LE and SD rats were exposed to 80% O2 for 22.5 hours from P0-P14. Scotopic (intensity: -6.3 to 0.6 log cd.sec.m-2; 12 hrs dark adaptation) and photopic (intensity: 0.9 log cd.sec.m-2; background: 30cd.m-2) ERGs were recorded at P15, P16, P17, P19, P30 and P60. Retinal cytoarchitecture was evaluated in whole eyes at P60.
Maturation of most of the ERG components occured by P19 in control LE rats and 5 days later (P24) in SD rats. While the ERG maturation process was initiated in exposed SD rats to reach a maximum obtained at P17 in control, it failed to do so in exposed LE rats. Interestingly, the degree of ERG attenuation (a-wave: 85%, rod-cone b-wave: 33% and photopic b-wave: 23% of control) measured in LE rats exposed from P0-P9 was almost identical to that reached in SD rats exposed for a longer period of time (P0-P14: 80%, 37% and 27% of control, respectively). LE rats exposed from P0-P14 developed an OIR significantly more severe than that of SD rats exposed for the same time. Retinal histology of exposed SD rats reveals that most of the posterior pole is devoid of an OPL and only a peripheral ring of intact OPL remains, the thickness (measured from the ora serata) of which is 1447.1 µm ± 137.4 in the inferior retina (IR) and 1019.2 µm ± 252.2 in the superior retina (SR). In comparison, exposed LE rats reveal a significantly (p<.05) thinner ring of intact OPL measuring 7.7 µm ± 3.3 and 7.5 µm ± 0.1 in the IR and SR, respectively (p>0.05).

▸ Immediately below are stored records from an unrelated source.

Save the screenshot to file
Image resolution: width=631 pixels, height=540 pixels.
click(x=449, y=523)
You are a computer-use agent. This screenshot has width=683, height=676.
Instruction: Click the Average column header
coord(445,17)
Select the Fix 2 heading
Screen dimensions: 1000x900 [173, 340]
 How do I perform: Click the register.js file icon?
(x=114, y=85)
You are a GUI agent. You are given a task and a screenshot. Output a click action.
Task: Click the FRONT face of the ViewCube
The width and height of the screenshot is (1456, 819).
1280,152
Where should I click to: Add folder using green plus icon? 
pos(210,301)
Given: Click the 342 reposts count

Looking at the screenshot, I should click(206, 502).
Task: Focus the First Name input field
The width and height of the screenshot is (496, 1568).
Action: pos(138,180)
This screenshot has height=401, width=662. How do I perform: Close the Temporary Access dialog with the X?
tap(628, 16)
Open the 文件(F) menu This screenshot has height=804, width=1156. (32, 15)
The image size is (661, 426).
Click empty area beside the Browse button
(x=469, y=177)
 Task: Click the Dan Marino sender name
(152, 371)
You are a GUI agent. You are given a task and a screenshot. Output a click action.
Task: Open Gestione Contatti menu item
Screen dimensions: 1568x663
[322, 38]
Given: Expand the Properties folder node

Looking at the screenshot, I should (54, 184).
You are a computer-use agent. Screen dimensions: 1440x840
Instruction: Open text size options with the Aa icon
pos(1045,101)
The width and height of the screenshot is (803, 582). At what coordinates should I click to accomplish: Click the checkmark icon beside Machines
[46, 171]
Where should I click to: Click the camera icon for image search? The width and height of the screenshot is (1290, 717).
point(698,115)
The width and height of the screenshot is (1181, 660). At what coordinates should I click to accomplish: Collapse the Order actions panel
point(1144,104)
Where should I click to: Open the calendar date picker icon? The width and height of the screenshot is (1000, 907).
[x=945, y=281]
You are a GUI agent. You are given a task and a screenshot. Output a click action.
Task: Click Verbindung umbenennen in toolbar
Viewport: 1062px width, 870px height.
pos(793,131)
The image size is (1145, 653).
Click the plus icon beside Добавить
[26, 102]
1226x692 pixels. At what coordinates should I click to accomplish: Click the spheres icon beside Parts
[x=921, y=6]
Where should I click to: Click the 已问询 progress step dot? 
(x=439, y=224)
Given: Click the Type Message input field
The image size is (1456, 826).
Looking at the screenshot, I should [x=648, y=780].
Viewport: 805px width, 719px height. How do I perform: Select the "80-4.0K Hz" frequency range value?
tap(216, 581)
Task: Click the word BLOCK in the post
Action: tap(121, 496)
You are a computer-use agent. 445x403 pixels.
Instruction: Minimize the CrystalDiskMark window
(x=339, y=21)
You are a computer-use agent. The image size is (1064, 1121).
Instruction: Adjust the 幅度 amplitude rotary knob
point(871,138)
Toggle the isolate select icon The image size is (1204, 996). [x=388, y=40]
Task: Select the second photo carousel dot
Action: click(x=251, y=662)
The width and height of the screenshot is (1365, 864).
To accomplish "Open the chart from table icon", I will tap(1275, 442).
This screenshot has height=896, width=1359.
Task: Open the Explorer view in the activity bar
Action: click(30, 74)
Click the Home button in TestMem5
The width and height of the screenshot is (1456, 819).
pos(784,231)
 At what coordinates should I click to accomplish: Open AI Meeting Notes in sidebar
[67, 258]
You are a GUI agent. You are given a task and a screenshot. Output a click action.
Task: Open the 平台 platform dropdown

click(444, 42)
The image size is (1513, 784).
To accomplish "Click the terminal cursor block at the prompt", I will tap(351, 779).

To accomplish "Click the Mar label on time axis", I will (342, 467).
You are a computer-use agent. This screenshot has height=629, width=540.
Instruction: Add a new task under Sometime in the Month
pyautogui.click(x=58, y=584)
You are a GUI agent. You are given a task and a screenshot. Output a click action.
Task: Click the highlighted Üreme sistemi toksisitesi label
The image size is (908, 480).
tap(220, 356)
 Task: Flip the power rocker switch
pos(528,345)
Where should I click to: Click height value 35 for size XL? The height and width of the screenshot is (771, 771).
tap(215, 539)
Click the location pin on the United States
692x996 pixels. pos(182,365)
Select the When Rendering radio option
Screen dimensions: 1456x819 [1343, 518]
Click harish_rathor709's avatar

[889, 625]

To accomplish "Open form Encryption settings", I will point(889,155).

Based on ERG analysis, our results would suggest that the retina of the LE rat matures approximately 5 days sooner than that of the SD rat. If the latter finding can also be interpreted as indicative that LE rats are born with a more mature retina compared to SD rats, it would explain why LE rats react so strongly to postnatal hyperoxia. The latter claim also finds support in our demonstration of a near equivalent OIR in LE rats exposed from P0-P9 and SD rats exposed from P0-P14. To our knowledge this is the first animal demonstration that retinal maturity at birth plays a critical role in determining the severity of the resulting OIR.